__SELECTION__:
# Thermostat probe placement in beardie viv



## Nick_96297 (Oct 17, 2011)

Hi all currently I have my dimming stat probe in the hot end for my beardie brian and this regulates the temps well but obviously when he is laying on it or moving around when he's shedding etc it is really annoying as I have to put it back where it was and tape it down again etc. 

Where do you other beardie owners have your thermostat probe placed and do you have it off the floor of the viv so a certain cheeky beardie doesn't move it around all the time :lol2:
Thanks

Nick : victory:


----------



## Jeffers3 (May 18, 2010)

Please don't use tape.

Secure it using cable clips, but tape could get stuck to the animal.


----------



## antcherry88 (Mar 28, 2011)

The probe should be in the cool end of the viv not the hot (unless you control the ambient temperature outside of the viv?). The probe should be in the air (not on the floor) at least 4 inches from the walls, and at floor level so it's measuring the air temperature where the reptiles going to be.


----------



## Daemia (Feb 22, 2012)

in my opinion when setting up a basking spot using a dimmer stat the probe should be located close to the basking spot, wether the side or the back of the viv is closest. you can move the location of your basking spot to help with the probe location too and visa versa

then place a temp probe or whatever thermometer on the actual basking area

then adjust the control on the dimmer stat to get the right temp reading on the thermometer at the basking spot

the fact the setting ont he dimmerstat wont be true to what the basking spot temp is dosent matter, aslong as the reading on the spot is correct using your thermometer then all is well

the light shouldnt really be dimming as the sun wouldnt, as with a stat on a heat mat the dimmerstat would only need to kick in should the temp just get that bit too much for the beardie

if you find its dimming alot then lower the wattage of the basking bulb, if your struggling to get the temp up then get a higher wattage basking bulb

no one can advise you on the exact wattage and probe distance location blah blah coz its different in all setups its just something you need to work out


----------



## Jeffers3 (May 18, 2010)

Strictly speaking, you should place any thermostat probe close to the spot that you are trying to control. However, many probes only go up to 92F, so they can't be used in this way for hot spots such as the basking area of bearded dragons.

__PROBLEM TO WORK ON__: Rewrite the stretch of the probe placement thread from "Please don't use" through "going to be.", changing "cable clips" to "suction cups".

__GIVEN RECORDS__:
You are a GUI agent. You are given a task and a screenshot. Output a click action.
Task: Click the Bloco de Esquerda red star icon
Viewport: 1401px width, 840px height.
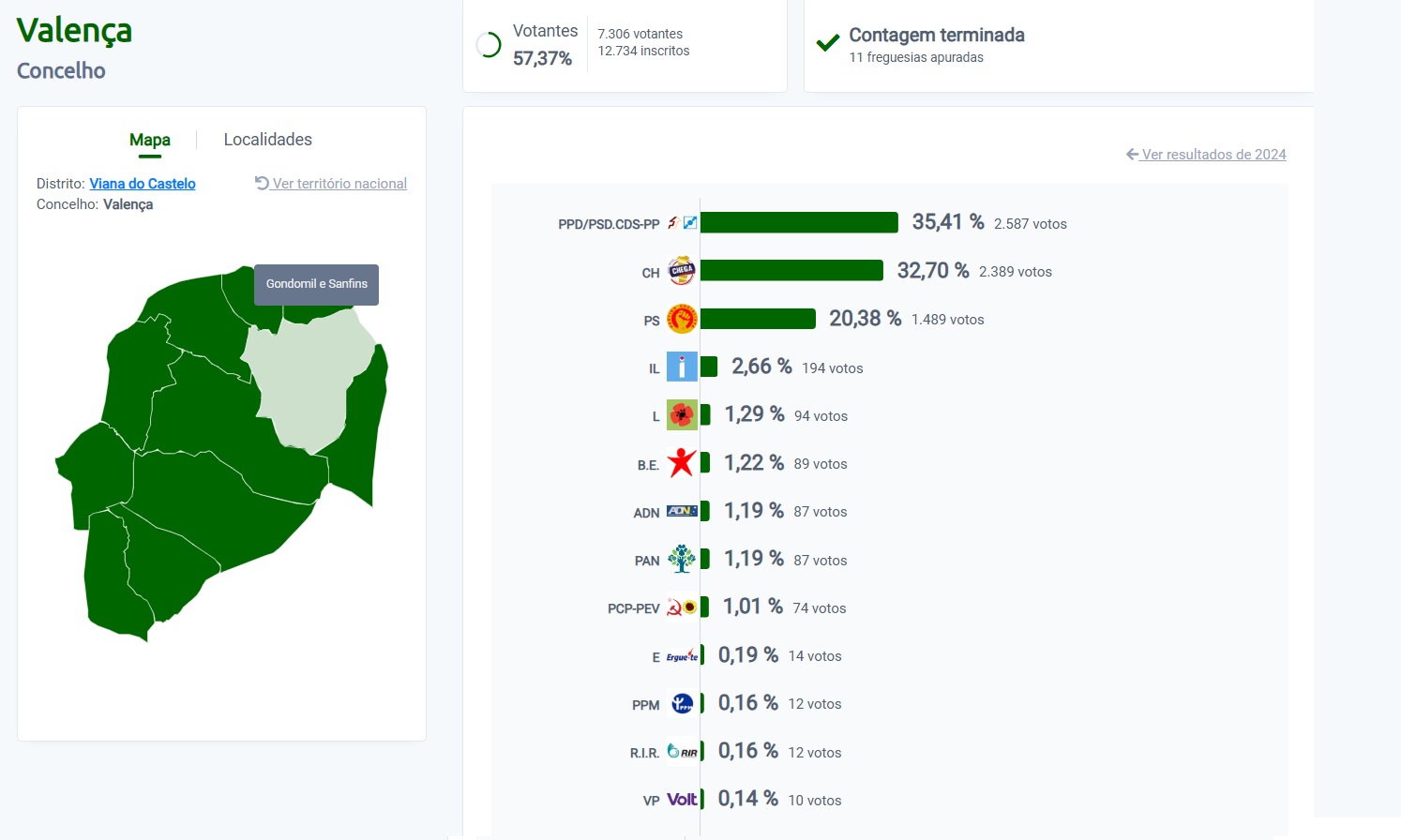[682, 462]
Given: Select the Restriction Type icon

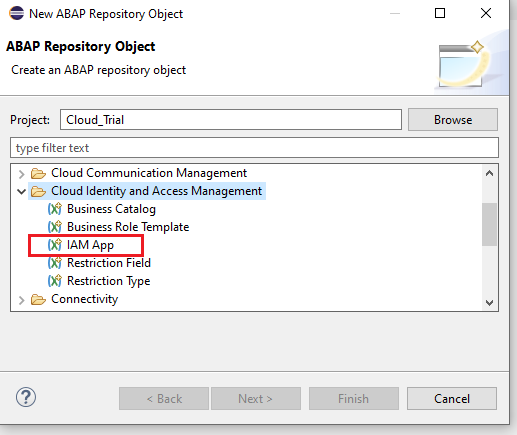Looking at the screenshot, I should (55, 281).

__EXERCISE RESPONSE__:
Please don't use tape.

Secure it using suction cups, but tape could get stuck to the animal.


----------



## antcherry88 (Mar 28, 2011)

The probe should be in the cool end of the viv not the hot (unless you control the ambient temperature outside of the viv?). The probe should be in the air (not on the floor) at least 4 inches from the walls, and at floor level so it's measuring the air temperature where the reptiles going to be.